■ **Task instructions**: Of the lines listed below, return exactly those that run from the line containing "Task: Select the IP address 80.239.161.224" through the line containing "Click edit pencil", both included.

■ **Stored data**:
####################

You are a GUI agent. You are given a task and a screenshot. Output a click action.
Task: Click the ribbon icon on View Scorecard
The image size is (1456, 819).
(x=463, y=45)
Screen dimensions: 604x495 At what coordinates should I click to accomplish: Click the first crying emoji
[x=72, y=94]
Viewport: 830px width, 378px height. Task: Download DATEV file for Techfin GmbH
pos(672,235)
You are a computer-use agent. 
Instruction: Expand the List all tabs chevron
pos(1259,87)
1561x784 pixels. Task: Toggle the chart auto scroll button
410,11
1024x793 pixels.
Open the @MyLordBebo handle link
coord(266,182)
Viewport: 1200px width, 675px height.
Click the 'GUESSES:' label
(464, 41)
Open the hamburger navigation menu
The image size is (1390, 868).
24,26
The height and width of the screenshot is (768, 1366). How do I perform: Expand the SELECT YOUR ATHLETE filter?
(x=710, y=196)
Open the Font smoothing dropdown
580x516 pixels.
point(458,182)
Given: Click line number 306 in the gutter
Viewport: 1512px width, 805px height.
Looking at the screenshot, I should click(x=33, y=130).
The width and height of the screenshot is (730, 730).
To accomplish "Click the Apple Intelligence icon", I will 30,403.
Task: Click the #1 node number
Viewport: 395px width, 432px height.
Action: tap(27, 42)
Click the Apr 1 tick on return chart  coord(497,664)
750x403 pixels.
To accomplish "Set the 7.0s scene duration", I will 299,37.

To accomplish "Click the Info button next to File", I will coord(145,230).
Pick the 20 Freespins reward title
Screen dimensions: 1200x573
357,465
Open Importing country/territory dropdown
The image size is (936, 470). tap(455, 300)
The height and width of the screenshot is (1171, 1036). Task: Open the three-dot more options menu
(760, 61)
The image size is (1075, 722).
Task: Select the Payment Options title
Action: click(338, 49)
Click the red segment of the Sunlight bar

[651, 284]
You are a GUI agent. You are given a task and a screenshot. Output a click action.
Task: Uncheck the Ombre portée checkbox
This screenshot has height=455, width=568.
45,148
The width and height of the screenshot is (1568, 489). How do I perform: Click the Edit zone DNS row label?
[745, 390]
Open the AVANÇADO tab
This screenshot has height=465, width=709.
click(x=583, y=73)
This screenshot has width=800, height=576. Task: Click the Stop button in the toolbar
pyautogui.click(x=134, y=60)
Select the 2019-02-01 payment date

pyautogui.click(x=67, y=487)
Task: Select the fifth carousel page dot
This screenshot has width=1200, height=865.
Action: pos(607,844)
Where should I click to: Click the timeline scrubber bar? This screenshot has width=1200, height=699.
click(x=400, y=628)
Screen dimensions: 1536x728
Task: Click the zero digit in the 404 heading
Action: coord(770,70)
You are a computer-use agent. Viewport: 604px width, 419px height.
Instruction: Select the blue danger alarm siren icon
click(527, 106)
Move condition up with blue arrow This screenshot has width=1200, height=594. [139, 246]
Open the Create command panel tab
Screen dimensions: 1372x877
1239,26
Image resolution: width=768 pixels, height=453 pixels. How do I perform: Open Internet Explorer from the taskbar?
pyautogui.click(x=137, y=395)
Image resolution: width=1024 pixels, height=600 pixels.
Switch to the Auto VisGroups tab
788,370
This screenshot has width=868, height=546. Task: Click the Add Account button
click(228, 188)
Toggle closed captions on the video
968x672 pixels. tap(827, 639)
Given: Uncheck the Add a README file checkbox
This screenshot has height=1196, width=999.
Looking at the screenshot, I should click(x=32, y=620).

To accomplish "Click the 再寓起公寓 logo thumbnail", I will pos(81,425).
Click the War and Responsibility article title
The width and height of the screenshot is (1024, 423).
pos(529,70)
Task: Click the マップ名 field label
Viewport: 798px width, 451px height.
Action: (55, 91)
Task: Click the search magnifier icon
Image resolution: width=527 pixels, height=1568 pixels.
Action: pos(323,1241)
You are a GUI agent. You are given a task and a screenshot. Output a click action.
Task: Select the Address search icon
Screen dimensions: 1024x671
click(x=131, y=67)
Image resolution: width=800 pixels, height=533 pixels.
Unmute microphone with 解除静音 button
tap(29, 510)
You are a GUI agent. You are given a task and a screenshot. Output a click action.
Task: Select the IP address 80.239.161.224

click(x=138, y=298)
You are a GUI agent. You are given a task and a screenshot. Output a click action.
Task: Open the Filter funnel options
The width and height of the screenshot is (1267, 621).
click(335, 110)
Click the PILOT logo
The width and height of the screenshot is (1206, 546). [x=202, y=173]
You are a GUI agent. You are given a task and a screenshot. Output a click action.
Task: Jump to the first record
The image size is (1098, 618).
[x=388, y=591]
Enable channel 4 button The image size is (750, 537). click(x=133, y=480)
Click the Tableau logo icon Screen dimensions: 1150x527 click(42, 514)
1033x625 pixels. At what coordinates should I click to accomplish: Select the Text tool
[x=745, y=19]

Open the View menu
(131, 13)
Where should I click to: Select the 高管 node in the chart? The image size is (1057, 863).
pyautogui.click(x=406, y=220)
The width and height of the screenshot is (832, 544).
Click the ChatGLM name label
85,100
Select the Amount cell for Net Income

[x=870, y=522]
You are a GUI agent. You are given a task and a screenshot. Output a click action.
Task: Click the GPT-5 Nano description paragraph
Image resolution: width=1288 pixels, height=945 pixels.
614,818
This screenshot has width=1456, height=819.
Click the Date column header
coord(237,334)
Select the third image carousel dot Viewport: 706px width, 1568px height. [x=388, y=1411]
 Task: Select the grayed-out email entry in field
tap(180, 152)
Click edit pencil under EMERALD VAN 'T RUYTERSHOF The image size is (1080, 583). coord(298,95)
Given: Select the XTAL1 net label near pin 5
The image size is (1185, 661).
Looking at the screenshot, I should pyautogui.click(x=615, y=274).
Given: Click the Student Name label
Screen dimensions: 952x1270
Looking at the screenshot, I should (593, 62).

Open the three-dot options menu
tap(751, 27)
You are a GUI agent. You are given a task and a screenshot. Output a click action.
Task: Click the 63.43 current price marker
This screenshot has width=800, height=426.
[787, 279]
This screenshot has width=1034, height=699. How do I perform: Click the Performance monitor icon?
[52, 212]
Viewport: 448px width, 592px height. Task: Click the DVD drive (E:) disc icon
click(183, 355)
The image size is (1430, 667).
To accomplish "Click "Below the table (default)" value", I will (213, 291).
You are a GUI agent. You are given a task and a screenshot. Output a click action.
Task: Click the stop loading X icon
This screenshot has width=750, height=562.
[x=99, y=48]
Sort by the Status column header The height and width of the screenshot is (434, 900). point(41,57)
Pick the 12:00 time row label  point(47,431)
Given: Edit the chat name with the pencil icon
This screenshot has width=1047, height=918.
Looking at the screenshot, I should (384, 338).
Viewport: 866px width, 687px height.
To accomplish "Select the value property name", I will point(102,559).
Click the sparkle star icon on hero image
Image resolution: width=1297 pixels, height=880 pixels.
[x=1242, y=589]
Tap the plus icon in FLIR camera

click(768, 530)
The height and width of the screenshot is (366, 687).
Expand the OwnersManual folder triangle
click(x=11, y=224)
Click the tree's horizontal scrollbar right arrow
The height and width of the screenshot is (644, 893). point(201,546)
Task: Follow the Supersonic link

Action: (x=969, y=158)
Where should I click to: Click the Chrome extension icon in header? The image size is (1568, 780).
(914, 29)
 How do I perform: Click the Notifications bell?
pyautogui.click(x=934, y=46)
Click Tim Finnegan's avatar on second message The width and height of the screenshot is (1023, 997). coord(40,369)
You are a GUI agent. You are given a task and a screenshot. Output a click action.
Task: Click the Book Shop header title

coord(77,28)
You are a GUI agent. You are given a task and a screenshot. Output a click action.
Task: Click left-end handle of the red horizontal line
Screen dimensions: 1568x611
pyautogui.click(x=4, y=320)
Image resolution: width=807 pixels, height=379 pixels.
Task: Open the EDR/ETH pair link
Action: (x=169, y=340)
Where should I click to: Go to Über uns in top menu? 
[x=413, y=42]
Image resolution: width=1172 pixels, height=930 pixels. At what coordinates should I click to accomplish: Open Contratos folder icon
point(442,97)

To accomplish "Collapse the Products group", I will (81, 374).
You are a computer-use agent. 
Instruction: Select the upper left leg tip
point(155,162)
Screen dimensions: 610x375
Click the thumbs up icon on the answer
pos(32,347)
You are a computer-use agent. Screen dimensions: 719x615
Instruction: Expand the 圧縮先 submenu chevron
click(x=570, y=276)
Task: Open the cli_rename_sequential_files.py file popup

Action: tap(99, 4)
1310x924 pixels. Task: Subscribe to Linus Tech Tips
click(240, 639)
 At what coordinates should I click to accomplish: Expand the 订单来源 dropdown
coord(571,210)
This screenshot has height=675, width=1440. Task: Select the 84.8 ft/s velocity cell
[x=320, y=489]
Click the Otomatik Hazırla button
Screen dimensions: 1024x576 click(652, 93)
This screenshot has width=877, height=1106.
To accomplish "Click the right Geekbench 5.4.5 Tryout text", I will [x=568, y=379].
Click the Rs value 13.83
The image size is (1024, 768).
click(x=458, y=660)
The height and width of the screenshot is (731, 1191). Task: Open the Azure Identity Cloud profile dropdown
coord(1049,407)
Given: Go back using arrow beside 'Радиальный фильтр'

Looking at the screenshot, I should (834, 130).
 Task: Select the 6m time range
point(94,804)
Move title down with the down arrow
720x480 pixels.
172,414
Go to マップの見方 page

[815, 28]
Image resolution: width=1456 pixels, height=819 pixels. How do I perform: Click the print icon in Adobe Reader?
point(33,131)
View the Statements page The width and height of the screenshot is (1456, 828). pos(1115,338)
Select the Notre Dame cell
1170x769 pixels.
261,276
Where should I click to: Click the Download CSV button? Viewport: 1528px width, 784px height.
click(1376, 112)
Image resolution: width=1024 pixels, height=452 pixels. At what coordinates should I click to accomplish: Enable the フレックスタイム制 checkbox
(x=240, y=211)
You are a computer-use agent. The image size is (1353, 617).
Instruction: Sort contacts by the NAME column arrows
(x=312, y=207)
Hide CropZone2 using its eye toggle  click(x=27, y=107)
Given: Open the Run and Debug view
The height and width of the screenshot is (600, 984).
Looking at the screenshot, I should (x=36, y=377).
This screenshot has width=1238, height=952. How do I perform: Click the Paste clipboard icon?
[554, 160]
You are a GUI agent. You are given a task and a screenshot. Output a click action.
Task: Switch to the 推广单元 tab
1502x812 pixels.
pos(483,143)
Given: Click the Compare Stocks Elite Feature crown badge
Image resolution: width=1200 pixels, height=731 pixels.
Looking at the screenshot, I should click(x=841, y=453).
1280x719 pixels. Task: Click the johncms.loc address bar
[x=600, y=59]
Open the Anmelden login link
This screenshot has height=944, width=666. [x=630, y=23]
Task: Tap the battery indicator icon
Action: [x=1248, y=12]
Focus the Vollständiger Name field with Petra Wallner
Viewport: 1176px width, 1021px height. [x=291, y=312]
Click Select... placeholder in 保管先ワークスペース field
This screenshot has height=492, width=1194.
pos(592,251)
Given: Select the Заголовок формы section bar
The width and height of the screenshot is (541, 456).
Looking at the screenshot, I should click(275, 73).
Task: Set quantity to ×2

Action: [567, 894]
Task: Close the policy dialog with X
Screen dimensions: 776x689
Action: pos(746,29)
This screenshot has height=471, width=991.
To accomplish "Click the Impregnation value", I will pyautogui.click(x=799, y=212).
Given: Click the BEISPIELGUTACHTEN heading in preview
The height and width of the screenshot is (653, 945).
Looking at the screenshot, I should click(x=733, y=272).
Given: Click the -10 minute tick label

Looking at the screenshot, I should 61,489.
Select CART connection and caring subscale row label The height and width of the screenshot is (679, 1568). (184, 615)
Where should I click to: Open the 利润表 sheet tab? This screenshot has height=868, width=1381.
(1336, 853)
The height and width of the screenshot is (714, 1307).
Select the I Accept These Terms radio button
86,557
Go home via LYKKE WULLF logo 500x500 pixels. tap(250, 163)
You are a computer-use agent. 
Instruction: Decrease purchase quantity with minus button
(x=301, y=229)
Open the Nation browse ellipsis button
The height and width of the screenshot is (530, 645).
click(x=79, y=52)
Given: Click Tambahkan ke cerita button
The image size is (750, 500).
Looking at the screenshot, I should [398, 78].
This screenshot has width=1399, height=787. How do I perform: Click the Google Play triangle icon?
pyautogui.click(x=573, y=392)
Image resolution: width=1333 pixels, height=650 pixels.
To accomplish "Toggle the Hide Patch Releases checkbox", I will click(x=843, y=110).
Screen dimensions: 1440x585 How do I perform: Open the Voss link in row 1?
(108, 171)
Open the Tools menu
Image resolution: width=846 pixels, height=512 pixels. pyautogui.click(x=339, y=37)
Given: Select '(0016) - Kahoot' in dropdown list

####################

■ **Expected answer**:
Task: Select the IP address 80.239.161.224

click(x=138, y=298)
You are a GUI agent. You are given a task and a screenshot. Output a click action.
Task: Open the Filter funnel options
The width and height of the screenshot is (1267, 621).
click(335, 110)
Click the PILOT logo
The width and height of the screenshot is (1206, 546). [x=202, y=173]
You are a GUI agent. You are given a task and a screenshot. Output a click action.
Task: Jump to the first record
The image size is (1098, 618).
[x=388, y=591]
Enable channel 4 button The image size is (750, 537). click(x=133, y=480)
Click the Tableau logo icon Screen dimensions: 1150x527 click(42, 514)
1033x625 pixels. At what coordinates should I click to accomplish: Select the Text tool
[x=745, y=19]

Open the View menu
(131, 13)
Where should I click to: Select the 高管 node in the chart? The image size is (1057, 863).
pyautogui.click(x=406, y=220)
The width and height of the screenshot is (832, 544).
Click the ChatGLM name label
85,100
Select the Amount cell for Net Income

[x=870, y=522]
You are a GUI agent. You are given a task and a screenshot. Output a click action.
Task: Click the GPT-5 Nano description paragraph
Image resolution: width=1288 pixels, height=945 pixels.
614,818
This screenshot has width=1456, height=819.
Click the Date column header
coord(237,334)
Select the third image carousel dot Viewport: 706px width, 1568px height. [x=388, y=1411]
 Task: Select the grayed-out email entry in field
tap(180, 152)
Click edit pencil under EMERALD VAN 'T RUYTERSHOF The image size is (1080, 583). coord(298,95)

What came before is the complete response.